Saturday, November 2, 2013 11:34 AM
 
Egypt could be interested to buy Russian weapons after suspension of military aide by United States.
Egypt is reported looking to Moscow to supply it with weapons following U.S. President Barack Obama's decision to suspend a large part of the $1.3 billion in military aide Washington provides Cairo to protest the army's July 3 ouster of President Mohamed Morsi.
     
Egypt is reported looking to Moscow to supply it with weapons following U.S. President Barack Obama's decision to suspend a large part of the $1.3 billion in military aide Washington provides Cairo to protest the army's July 3 ouster of President Mohamed Morsi.
United States has provided around 1,100 M1 Abrams main battle tank to Egypt.
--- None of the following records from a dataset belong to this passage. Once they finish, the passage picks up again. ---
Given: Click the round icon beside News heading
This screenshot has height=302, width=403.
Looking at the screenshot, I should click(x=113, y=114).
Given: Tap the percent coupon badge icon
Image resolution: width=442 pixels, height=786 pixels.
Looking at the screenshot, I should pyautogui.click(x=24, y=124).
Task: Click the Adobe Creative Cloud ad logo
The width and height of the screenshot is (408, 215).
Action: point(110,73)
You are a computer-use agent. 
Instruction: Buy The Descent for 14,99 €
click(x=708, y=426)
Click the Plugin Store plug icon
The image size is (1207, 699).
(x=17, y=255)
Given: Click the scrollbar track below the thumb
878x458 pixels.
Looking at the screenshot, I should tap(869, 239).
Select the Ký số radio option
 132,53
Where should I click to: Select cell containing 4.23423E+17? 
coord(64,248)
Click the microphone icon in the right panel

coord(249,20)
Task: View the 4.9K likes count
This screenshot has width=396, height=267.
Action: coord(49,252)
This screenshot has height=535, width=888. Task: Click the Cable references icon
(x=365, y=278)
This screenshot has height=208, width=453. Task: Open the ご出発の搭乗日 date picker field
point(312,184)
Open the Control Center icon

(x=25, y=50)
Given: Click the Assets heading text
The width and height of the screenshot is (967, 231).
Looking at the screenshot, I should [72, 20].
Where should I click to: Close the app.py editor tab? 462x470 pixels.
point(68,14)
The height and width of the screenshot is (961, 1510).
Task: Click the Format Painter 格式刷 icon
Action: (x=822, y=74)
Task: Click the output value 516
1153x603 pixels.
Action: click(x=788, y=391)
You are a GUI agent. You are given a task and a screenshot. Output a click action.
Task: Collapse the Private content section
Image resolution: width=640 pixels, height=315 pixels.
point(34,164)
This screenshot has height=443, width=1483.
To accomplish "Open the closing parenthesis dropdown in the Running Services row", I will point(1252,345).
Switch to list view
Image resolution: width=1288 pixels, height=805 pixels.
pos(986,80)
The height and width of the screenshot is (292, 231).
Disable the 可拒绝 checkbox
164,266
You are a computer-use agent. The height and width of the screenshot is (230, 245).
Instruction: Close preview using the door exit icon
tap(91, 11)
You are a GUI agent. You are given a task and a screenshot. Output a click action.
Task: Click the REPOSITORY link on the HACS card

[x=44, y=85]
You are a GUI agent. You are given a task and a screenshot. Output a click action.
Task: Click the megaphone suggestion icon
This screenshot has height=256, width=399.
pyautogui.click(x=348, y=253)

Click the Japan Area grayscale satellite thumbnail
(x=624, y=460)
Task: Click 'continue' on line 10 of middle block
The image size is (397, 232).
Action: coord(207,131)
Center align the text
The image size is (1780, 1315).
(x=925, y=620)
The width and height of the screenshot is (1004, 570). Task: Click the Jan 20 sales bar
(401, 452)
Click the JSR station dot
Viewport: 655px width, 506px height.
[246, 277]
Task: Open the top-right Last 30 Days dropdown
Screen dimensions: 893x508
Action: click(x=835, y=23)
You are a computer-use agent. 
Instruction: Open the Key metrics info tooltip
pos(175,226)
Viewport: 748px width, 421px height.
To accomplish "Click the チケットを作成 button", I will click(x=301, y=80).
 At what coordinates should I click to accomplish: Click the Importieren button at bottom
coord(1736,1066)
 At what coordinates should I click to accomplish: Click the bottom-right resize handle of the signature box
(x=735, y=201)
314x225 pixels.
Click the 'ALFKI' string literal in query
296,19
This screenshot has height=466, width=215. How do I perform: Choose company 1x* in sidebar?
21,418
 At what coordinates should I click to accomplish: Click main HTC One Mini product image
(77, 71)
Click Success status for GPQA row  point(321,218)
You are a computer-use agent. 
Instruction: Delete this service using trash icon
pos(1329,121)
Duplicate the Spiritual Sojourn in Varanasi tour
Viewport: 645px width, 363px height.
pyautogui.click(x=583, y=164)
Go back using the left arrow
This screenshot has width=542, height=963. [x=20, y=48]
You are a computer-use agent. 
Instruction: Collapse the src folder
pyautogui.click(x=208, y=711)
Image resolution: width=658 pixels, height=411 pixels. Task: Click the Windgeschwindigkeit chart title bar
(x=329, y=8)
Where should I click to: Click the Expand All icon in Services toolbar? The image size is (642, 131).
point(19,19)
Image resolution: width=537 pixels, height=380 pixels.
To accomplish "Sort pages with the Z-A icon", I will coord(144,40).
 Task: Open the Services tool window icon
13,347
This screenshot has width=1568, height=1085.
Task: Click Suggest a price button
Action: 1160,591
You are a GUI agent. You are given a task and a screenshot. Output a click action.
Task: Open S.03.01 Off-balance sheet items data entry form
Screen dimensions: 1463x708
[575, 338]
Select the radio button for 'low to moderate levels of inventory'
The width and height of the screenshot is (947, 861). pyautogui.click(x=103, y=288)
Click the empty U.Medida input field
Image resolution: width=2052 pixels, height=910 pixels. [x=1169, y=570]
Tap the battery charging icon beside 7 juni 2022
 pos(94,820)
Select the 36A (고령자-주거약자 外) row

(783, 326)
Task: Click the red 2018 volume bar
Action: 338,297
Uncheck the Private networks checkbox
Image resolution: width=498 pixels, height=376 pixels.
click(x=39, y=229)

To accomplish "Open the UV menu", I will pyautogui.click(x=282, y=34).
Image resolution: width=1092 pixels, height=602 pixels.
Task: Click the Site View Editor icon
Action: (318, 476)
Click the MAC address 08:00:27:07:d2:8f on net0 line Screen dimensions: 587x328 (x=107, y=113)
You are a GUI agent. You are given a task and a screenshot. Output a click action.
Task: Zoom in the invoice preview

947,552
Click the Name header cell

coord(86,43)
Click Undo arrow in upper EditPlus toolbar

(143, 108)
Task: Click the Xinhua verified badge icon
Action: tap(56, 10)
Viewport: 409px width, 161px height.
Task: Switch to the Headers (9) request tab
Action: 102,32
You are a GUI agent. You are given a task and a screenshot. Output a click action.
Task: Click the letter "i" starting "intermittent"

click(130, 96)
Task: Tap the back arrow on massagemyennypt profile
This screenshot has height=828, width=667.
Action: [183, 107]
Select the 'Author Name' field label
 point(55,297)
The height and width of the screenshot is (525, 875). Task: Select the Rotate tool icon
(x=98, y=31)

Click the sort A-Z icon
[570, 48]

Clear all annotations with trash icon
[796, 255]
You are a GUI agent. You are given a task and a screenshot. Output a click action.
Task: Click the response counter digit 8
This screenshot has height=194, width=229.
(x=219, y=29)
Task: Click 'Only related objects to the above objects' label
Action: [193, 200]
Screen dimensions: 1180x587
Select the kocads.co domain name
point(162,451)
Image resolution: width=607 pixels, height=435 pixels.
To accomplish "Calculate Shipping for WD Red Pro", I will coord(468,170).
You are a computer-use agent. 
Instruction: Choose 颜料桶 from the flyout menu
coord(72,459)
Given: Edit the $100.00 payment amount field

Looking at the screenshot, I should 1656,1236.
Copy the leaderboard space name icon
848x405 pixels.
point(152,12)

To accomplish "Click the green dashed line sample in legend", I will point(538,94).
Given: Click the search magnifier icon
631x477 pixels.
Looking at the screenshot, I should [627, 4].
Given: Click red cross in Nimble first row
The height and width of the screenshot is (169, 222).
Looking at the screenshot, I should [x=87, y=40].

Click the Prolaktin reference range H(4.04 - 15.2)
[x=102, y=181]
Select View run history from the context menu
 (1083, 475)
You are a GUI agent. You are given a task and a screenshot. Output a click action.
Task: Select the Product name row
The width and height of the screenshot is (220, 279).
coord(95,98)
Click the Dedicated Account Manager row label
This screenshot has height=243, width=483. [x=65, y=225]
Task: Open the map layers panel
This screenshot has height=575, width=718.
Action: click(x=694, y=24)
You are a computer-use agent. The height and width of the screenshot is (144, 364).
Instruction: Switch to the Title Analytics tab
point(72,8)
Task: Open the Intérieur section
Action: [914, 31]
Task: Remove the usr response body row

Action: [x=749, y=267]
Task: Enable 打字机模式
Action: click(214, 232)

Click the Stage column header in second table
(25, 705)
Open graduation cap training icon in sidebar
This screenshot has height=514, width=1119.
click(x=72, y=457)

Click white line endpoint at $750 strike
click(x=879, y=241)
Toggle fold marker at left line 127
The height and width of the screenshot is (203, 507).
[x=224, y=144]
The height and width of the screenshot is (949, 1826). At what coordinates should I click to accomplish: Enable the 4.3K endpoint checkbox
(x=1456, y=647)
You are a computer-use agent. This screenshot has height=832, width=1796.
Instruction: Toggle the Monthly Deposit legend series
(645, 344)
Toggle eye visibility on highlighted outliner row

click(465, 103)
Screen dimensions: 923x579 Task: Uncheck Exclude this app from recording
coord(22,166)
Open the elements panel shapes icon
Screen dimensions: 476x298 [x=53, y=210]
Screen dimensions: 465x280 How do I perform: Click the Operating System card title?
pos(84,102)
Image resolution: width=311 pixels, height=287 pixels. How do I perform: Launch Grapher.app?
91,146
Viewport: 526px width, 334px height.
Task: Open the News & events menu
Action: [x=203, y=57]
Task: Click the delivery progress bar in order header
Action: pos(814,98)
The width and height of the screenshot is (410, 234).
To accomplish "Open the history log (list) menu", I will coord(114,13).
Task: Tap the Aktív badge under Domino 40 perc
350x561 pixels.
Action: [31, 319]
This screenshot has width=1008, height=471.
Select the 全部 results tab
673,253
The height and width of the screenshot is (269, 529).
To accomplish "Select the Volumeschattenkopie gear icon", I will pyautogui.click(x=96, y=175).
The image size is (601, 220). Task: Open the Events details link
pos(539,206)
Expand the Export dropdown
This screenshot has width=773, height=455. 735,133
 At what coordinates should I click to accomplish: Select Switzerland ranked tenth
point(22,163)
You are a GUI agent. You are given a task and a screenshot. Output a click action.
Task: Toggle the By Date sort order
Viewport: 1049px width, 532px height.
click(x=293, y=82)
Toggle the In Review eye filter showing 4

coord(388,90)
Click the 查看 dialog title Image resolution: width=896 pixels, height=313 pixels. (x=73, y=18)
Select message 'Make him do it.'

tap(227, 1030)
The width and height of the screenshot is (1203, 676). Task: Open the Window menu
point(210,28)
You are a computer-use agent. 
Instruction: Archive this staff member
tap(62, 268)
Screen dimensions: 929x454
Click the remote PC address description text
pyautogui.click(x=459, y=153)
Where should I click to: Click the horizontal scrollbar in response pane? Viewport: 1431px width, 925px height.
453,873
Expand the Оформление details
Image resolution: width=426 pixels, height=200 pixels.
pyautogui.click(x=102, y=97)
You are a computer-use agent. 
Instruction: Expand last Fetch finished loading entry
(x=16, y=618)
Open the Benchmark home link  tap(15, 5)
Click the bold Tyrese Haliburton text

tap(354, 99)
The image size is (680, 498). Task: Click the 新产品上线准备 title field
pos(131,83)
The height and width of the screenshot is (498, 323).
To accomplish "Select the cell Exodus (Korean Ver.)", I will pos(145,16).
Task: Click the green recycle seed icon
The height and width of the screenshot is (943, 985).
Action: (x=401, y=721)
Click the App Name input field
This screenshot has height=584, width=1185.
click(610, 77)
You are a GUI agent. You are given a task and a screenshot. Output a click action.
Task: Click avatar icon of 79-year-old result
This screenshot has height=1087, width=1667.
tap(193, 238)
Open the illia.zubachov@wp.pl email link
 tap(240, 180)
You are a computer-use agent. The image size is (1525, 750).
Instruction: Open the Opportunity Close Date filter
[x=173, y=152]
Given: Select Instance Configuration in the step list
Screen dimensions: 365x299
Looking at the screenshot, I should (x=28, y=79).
An Egyptian army M1 Abrams tank placed near Tahrir Square during the 2011 Egyptian protests.

     

Egyptian Foreign Minister Nabil Fahmy warned Egypt, the Arab world's most populous nation and a longtime U.S. ally, would have to find "other sources" to supply its national security requirements.

The Cairo government has had little to say officially on what it plans to do to counter the U.S. action, possibly because it does not want to aggravate a highly sensitive situation.

There have been no formal indications from Cairo or Moscow that such an arrangement is under discussion but it would fit in with Russia's current Mideast strategy.

Washington has provided Cairo with more than $40 billion in military assistance in the last 34 years, around 80 percent of its annual military procurement budget.

It's also been a boon to U.S. defense manufacturers, like Lockheed Martin and General Dynamics Land Systems, which have provided Egypt with 224 F-16 jets and 1,100 Abrams M1A1 main battle tanks paid for out of the U.S. aid.

These weapons systems, and all the ancillary programs associated with them, replaced Soviet-era MiG fighters and T-72 tanks that Moscow began providing Egypt during the Cold War in the 1960s.

These have been phased out -- a process that continues -- since the late President Anwar Sadat, who signed the 1979 peace pact and was assassinated for doing so, booted out the Soviets in 1972, finally expelling Soviet diplomats in 1981.

It would be an immense shift in military procurement as well as the geopolitical landscape if Cairo sought to restore its old links with Moscow where President Vladimir Putin is driving to boost Russian arms sales across the Middle East in a bid to restore Moscow's influence as U.S. power wanes.